Required work
1. In the overview of general-purpose robots, at what rate does the 100M-parameter laundry-folding model run?
2. Quote the overview of general-purpose robots between "Building general-purpose robots" and "in any environment.", inclusive.
3. Continue the overview of general-purpose robots from where it stops.

Excerpt provided
__________________________________________________
Building general-purpose robots that work anywhere, on any task

Executive overview

Most robotics companies fail because each application requires a new company built from scratch — new hardware, new software, new motion primitives. Physical Intelligence is building a single foundation model that can run any robot, on any task, in any environment.

The key finding: scale alone doesn't solve robotics. Real-world diversity, a pre-train/post-train recipe borrowed from language models, and hierarchical vision-language-action models together unlock genuine generalization.

Pre-training on broad robot data then fine-tuning on curated, high-quality demonstrations outperforms training on all data or curated data alone.

Why scale isn't enough

• Industrial robot data has volume but no behavioral diversity — useless for open-world tasks
• YouTube videos have scale but an embodiment gap; watching doesn't transfer to doing
• Simulation data lacks realism and has a sim-to-real gap
• Scale is necessary but not sufficient; data diversity and recipe matter more

The laundry-folding case study

• Started with the simplest version: fold one shirt, single brand, single size
• 100M-parameter model mapping camera images to target joint positions, running at 50 Hz
• Crumpled starting state caused months of 0% success rate — variability was the hard problem
• Breakthrough: pre-train on all robot data, then fine-tune on a curated, consistent, high-quality subset
• This recipe cut fold time from 20 min → 12 min → 9 min for five items
• Switching to a 3B-parameter vision-language model (PaliGemma) with a diffusion action head further improved speed and fold consistency
• The same recipe transferred to unrelated tasks: table cleanup, coffee scooping, cardboard box construction, candle lighting

Pre-training and post-training recipe

• Omitting pre-training: robot gets items out of a bin but makes no further progress
• Omitting post-training (fine-tuning on curated data): similar failure
• Combined recipe: reliable flattening, folding, and stacking
• Nothing in the recipe is task-specific — fine-tuning on a new task reuses the same approach
• Recipe worked on a robot the team had never physically seen; they fine-tuned on the partner's data remotely

Generalizing to unseen environments

• Collected tidying data across 100+ unique rooms (mock kitchens, mock bedrooms, real San Francisco homes)
__________________________________________________
Available data
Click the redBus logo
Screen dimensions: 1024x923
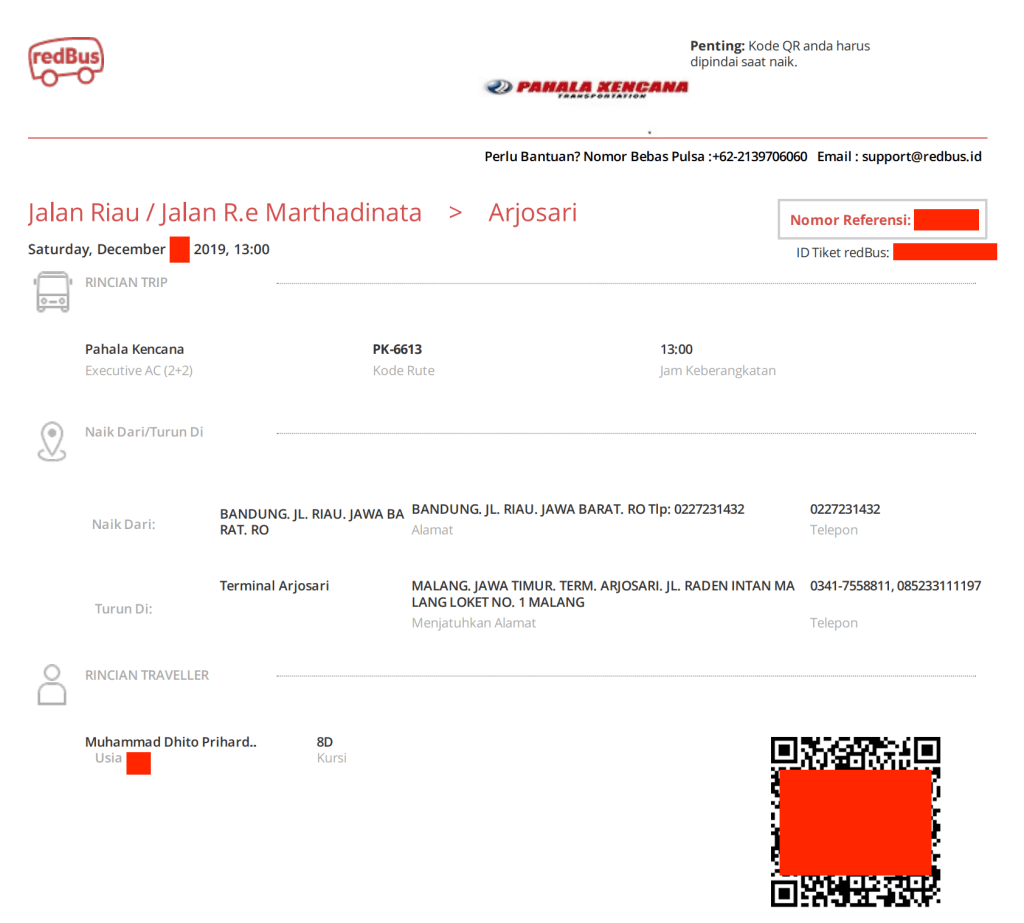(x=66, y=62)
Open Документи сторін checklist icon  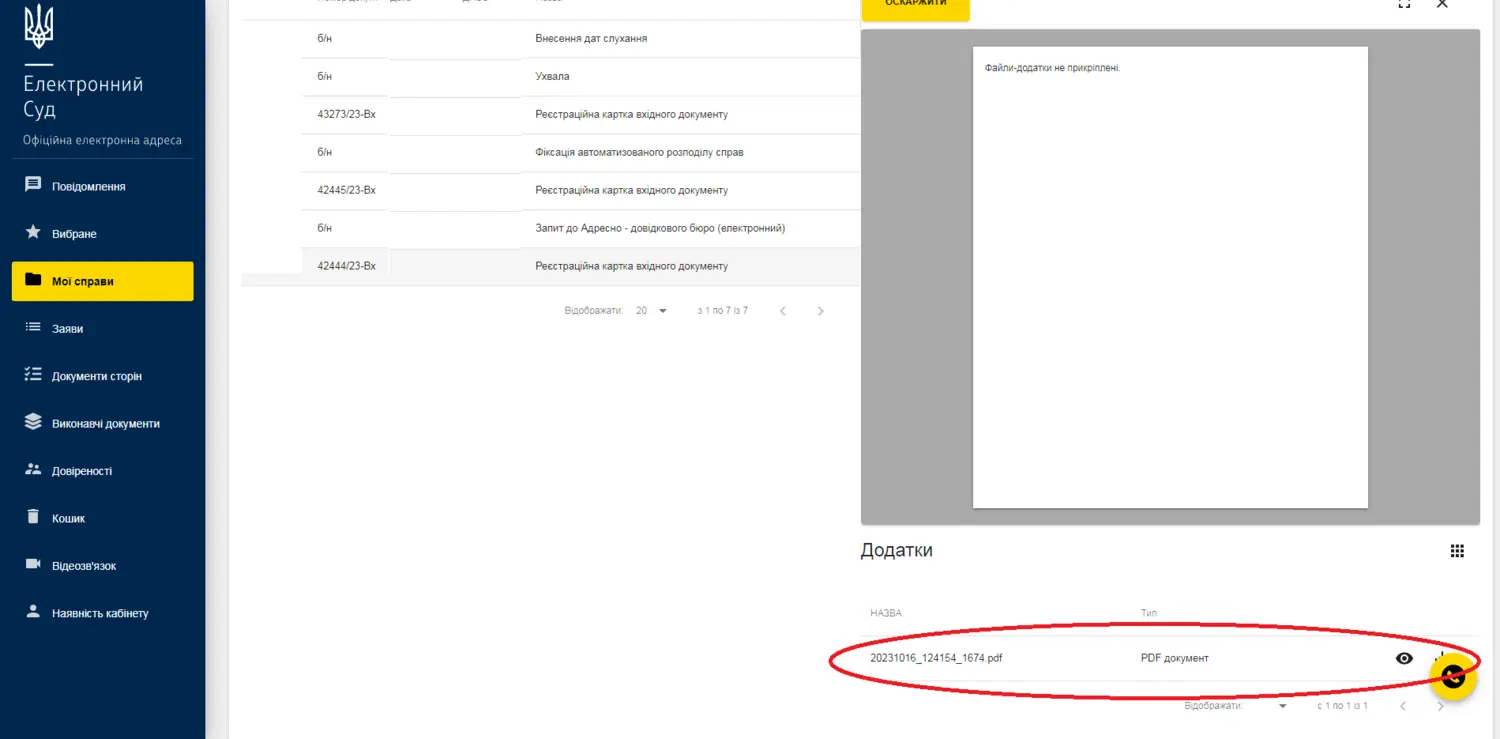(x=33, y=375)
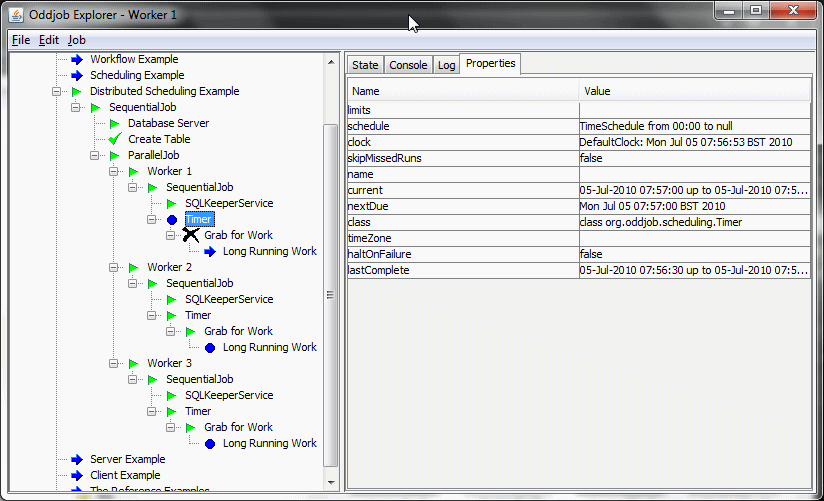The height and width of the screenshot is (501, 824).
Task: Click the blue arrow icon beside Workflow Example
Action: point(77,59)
__________________________________________________
Results
1. 50 Hz

2.
Building general-purpose robots that work anywhere, on any task

Executive overview

Most robotics companies fail because each application requires a new company built from scratch — new hardware, new software, new motion primitives. Physical Intelligence is building a single foundation model that can run any robot, on any task, in any environment.

3.
• Mobile manipulation data was only 2.4% of the overall pre-training mix — the rest was static manipulation, web, and instructional data
• Tested in three Airbnbs the team had never visited: robot closed cabinets, put away dishes, wiped spills, tidied bedrooms
• Excluding static-lab robot data dropped novel-home performance by 20%+
• Increasing location diversity in training data raised performance until it matched training in the target environment itself — the generalization gap was mostly closed
• Remaining failure modes: items not fully placed, thin objects flush to surfaces, spatula placed in oven instead of drawer

Language following and the gradient-stopping fix

• Early models ignored language instructions — asked to pick up a cutting board, they picked up a plate
• Root cause: the randomly initialized diffusion action head corrupts the pre-trained VLM backbone during training
• Fix: predict tokenized actions alongside diffusion actions; stop gradients from the diffusion head to protect the VLM
• Result: language-following rate rose from 20% to 80%; training also converged faster

Responding to open-ended prompts and interjections

• Hierarchical vision-language-action (VLA) model: a high-level policy breaks prompts into atomic subtask commands; a low-level policy executes them as joint-angle targets
• Scaling human-robot interaction data is impractical, so synthetic prompts are generated: a VLM watches robot video and generates plausible user requests that would lead to that action
• High-level policy trained on synthetic prompts can handle: "make me a ham and cheese sandwich", "make me a vegan sandwich, no pickles", "clean up only the trash but not the dishes"
• Robot responds correctly to mid-task interjections and situated corrections (e.g., user asks for something sweet not already in the basket)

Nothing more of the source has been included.